In [1]:
# Task 3
#-----------------------------------------
# Step 0: Import Required Libraries
# -----------------------------------------
import numpy as np
from tensorflow.keras.datasets import reuters
from tensorflow.keras.preprocessing.sequence import pad_sequences
from tensorflow.keras.utils import to_categorical
from tensorflow.keras.models import Sequential
from tensorflow.keras.layers import Embedding, LSTM, Dense

# -----------------------------------------
# Step 1: Load the Reuters Dataset
# -----------------------------------------
# The Reuters dataset contains short news articles classified into 46 categories.
# Limit the vocabulary to the 10,000 most common words for simplicity.
max_words = 10000  # Vocabulary size
maxlen = 200       # Sequence length after padding (truncate/extend to 200 words)

print("Loading Reuters dataset...")
(x_train, y_train), (x_test, y_test) = reuters.load_data(num_words=max_words)

print(f"Training samples: {len(x_train)}")
print(f"Test samples: {len(x_test)}")
print(f"Number of categories: {np.max(y_train) + 1}")  # should be 46

# -----------------------------------------
# Step 2: Pad Sequences to the Same Length
# -----------------------------------------
# LSTM models require fixed-length input.
# pad_sequences will ensure each news article has exactly 200 tokens.
x_train = pad_sequences(x_train, maxlen=maxlen)
x_test = pad_sequences(x_test, maxlen=maxlen)

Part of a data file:
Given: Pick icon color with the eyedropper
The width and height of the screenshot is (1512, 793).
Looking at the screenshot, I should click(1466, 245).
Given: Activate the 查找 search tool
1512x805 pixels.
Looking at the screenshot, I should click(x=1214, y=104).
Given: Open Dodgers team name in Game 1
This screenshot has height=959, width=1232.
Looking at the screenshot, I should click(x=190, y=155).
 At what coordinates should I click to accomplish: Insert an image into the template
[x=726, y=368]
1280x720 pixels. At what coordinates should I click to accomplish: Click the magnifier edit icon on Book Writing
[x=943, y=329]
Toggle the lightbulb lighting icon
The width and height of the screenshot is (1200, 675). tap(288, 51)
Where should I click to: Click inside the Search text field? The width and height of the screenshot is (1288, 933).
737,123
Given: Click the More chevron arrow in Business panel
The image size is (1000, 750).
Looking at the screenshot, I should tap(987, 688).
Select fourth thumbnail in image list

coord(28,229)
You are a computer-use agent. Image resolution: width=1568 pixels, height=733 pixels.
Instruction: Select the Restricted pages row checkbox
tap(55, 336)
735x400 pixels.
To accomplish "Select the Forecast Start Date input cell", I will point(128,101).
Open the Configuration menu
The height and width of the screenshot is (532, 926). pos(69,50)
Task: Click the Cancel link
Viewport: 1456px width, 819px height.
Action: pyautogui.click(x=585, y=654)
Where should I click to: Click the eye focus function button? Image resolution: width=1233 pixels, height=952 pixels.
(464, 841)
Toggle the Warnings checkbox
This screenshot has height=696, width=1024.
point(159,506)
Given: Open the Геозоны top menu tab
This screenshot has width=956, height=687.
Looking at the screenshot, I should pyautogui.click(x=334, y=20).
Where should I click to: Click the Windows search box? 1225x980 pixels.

◆ **Problems to work on**
a: For each statement below, state whether it agrees with the code, answering yes or no and quoting the words of the code that decide it: (i) The vocabulary is limited to the 10,000 most common words. (ii) Each news article is padded to exactly 100 tokens. (iii) The Reuters news articles are classified into 46 categories.
b: Retype the lines of the entries, unchanged, from the line with "Given: Open the Геозоны top menu tab" up to and including the last line of the entries.
The code and the entries are separate, unrelated material.

◆ **Results by task**
a:
(i) Yes: "Limit the vocabulary to the 10,000 most common words for simplicity."
(ii) No: "pad_sequences will ensure each news article has exactly 200 tokens."
(iii) Yes: "The Reuters dataset contains short news articles classified into 46 categories."

b:
Given: Open the Геозоны top menu tab
This screenshot has width=956, height=687.
Looking at the screenshot, I should pyautogui.click(x=334, y=20).
Where should I click to: Click the Windows search box? 1225x980 pixels.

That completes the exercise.